● **WHAT TO WORK ON**
Return only what lies between the first line of the entries and the line containing "Task: Click the pin icon beside Private", both lines included.

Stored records
++++++++++++++++++++
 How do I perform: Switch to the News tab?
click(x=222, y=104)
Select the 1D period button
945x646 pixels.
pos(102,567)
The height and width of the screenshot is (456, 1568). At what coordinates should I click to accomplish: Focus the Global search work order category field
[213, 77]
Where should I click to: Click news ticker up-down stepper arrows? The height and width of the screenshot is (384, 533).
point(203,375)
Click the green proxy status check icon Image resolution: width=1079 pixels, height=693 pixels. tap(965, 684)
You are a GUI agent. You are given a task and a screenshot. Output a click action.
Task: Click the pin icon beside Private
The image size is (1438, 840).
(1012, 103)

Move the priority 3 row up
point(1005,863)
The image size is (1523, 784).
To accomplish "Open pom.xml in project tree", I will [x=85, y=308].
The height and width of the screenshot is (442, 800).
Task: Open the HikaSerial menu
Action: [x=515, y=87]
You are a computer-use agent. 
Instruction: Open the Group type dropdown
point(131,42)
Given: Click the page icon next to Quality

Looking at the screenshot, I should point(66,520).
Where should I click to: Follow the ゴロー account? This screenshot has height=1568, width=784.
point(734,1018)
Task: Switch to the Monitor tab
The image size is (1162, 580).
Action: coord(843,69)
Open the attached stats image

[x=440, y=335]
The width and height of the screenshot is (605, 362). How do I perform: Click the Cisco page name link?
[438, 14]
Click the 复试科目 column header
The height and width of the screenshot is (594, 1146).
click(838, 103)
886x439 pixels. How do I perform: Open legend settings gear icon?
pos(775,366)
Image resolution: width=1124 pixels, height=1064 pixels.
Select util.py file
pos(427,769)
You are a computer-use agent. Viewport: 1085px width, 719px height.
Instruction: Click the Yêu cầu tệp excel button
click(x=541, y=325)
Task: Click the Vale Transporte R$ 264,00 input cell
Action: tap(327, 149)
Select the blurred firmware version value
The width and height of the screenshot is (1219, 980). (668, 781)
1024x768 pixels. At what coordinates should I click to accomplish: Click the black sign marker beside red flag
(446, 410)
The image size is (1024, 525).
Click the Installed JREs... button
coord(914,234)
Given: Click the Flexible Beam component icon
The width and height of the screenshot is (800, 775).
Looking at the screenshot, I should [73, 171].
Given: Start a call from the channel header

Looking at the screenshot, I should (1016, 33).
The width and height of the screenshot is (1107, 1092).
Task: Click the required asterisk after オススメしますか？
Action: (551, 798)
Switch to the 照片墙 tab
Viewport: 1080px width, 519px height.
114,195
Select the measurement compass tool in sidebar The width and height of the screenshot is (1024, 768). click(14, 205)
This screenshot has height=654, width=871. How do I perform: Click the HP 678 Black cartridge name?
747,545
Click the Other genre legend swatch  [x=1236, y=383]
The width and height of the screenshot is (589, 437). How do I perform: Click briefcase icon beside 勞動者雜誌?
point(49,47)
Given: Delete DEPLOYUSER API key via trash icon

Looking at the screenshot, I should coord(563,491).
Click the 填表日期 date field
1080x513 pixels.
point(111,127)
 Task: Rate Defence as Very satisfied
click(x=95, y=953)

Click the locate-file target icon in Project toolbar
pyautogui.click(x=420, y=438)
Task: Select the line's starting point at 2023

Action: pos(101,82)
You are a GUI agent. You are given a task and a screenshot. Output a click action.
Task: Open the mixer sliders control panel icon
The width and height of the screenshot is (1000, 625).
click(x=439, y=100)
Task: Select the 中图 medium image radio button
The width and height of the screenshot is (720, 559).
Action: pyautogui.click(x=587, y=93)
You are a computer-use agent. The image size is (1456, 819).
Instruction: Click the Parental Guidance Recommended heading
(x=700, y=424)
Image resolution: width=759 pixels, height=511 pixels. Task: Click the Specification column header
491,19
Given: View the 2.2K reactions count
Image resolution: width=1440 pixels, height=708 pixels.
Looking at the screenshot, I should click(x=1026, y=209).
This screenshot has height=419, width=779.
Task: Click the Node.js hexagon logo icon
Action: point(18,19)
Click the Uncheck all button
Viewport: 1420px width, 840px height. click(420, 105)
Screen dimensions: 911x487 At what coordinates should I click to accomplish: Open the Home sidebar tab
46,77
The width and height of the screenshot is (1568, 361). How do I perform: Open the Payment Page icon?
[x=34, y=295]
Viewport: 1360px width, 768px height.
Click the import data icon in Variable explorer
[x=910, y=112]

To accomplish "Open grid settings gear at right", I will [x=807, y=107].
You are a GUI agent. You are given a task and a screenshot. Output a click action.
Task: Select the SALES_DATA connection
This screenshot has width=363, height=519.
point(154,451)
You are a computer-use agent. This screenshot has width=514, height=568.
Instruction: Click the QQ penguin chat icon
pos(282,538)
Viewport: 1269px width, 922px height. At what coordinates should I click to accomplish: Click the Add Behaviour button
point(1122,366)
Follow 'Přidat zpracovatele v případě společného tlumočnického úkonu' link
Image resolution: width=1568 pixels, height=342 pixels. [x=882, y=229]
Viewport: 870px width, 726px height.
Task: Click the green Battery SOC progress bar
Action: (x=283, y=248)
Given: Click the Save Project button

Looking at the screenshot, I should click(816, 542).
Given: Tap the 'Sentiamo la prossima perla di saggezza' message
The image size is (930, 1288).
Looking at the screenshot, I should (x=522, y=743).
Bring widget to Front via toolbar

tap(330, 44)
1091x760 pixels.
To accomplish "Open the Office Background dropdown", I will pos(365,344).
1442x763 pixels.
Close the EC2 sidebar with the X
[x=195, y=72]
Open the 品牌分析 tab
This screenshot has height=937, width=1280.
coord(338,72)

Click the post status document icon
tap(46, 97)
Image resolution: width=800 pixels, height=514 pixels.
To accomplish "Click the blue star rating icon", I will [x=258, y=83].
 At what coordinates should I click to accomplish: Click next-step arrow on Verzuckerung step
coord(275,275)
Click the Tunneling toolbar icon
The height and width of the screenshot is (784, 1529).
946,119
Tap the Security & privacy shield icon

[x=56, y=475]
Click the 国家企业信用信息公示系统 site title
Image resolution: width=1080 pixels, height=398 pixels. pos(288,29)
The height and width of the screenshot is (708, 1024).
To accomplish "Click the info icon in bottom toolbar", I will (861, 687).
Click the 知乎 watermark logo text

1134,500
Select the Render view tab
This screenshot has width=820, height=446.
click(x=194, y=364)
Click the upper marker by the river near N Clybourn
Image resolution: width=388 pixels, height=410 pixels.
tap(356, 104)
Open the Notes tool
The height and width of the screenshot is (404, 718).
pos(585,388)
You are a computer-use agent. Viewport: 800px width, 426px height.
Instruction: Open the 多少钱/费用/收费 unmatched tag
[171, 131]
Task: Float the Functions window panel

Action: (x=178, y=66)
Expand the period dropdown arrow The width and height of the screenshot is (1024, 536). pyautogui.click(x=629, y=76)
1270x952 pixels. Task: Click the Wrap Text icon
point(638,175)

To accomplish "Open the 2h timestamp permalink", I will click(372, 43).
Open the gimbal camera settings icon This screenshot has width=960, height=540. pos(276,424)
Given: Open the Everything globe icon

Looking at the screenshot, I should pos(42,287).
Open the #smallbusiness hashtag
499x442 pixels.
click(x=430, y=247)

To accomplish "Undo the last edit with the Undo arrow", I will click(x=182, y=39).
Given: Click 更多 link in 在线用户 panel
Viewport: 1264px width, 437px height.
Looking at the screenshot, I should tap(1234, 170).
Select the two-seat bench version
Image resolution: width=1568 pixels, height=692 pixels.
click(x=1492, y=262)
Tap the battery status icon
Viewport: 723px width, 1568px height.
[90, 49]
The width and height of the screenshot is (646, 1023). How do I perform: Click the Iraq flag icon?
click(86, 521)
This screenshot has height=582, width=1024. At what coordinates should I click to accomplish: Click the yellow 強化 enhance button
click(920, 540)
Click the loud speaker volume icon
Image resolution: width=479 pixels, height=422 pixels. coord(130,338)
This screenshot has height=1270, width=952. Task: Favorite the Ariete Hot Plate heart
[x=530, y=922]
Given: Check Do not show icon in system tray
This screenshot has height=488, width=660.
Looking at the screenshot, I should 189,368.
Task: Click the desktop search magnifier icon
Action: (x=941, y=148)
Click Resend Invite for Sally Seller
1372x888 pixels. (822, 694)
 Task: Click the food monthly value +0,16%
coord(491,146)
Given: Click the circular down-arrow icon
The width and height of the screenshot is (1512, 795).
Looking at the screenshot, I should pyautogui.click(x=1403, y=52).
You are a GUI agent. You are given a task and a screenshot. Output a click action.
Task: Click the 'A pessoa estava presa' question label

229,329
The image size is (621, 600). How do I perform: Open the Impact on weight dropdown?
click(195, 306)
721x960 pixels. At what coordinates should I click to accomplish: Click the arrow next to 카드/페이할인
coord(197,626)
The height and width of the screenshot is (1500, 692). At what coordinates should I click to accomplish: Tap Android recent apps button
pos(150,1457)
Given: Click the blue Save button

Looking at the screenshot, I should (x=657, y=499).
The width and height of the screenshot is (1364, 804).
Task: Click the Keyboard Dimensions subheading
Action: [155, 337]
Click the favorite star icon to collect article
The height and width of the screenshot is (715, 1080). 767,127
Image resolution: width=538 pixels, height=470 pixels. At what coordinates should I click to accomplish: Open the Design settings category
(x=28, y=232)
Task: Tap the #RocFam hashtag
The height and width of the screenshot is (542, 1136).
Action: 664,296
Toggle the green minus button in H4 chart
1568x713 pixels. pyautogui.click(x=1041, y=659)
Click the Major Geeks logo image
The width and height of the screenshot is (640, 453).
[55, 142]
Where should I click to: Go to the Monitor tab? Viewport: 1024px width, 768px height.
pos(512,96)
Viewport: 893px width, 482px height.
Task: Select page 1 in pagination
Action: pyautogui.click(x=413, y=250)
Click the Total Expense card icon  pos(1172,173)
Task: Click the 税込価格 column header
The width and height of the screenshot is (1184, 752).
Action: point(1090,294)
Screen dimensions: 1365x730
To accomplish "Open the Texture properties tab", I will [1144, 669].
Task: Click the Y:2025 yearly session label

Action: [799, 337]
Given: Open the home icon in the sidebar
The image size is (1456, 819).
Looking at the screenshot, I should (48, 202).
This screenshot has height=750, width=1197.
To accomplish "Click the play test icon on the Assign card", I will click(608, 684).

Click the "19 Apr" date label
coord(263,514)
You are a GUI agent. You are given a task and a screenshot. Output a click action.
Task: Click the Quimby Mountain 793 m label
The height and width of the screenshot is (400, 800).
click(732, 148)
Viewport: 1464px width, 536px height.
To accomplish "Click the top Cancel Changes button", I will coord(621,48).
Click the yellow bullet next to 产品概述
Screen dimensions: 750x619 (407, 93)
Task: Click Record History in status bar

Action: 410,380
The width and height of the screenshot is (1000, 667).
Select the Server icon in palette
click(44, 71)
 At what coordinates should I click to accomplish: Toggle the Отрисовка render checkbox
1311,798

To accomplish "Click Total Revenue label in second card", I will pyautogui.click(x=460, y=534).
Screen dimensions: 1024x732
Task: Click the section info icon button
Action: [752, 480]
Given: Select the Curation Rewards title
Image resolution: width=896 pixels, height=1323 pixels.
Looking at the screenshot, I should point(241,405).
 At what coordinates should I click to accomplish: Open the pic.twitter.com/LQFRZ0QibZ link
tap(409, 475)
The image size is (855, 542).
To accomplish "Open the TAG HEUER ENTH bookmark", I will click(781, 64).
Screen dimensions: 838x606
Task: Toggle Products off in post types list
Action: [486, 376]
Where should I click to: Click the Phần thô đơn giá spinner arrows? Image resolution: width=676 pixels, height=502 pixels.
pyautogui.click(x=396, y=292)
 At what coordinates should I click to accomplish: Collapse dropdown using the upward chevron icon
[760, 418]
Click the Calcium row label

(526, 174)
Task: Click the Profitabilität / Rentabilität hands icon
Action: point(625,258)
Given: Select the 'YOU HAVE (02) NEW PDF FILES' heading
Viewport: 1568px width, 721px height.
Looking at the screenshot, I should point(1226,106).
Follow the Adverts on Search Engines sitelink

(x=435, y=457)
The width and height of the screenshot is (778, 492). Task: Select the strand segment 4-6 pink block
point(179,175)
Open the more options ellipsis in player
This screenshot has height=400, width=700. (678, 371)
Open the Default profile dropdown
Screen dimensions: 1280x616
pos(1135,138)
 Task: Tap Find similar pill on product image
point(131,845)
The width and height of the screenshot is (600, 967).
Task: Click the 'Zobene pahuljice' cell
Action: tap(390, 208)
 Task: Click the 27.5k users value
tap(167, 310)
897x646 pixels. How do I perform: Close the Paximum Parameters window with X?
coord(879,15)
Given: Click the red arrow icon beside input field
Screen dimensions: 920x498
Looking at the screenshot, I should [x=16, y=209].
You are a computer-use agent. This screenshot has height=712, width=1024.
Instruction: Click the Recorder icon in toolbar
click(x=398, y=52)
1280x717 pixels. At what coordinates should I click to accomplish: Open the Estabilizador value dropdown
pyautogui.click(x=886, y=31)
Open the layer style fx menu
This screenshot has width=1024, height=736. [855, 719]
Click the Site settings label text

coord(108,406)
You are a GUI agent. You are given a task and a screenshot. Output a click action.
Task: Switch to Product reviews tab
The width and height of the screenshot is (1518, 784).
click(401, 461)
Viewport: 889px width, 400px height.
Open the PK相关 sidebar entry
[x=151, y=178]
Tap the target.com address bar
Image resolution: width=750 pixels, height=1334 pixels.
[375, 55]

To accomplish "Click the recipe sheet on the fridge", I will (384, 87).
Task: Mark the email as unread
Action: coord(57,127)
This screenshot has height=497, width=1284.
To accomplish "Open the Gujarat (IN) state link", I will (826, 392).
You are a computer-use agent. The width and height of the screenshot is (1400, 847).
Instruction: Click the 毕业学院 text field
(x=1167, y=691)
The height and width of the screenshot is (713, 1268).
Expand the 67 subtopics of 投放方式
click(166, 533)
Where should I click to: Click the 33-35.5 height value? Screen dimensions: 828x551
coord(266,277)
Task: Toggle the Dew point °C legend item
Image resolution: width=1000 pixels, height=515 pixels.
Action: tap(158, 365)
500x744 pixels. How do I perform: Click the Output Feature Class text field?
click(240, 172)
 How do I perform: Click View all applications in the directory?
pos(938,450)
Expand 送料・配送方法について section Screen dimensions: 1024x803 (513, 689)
++++++++++++++++++++
● **REPLY TO THE EXERCISE**
 How do I perform: Switch to the News tab?
click(x=222, y=104)
Select the 1D period button
945x646 pixels.
pos(102,567)
The height and width of the screenshot is (456, 1568). At what coordinates should I click to accomplish: Focus the Global search work order category field
[213, 77]
Where should I click to: Click news ticker up-down stepper arrows? The height and width of the screenshot is (384, 533).
point(203,375)
Click the green proxy status check icon Image resolution: width=1079 pixels, height=693 pixels. tap(965, 684)
You are a GUI agent. You are given a task and a screenshot. Output a click action.
Task: Click the pin icon beside Private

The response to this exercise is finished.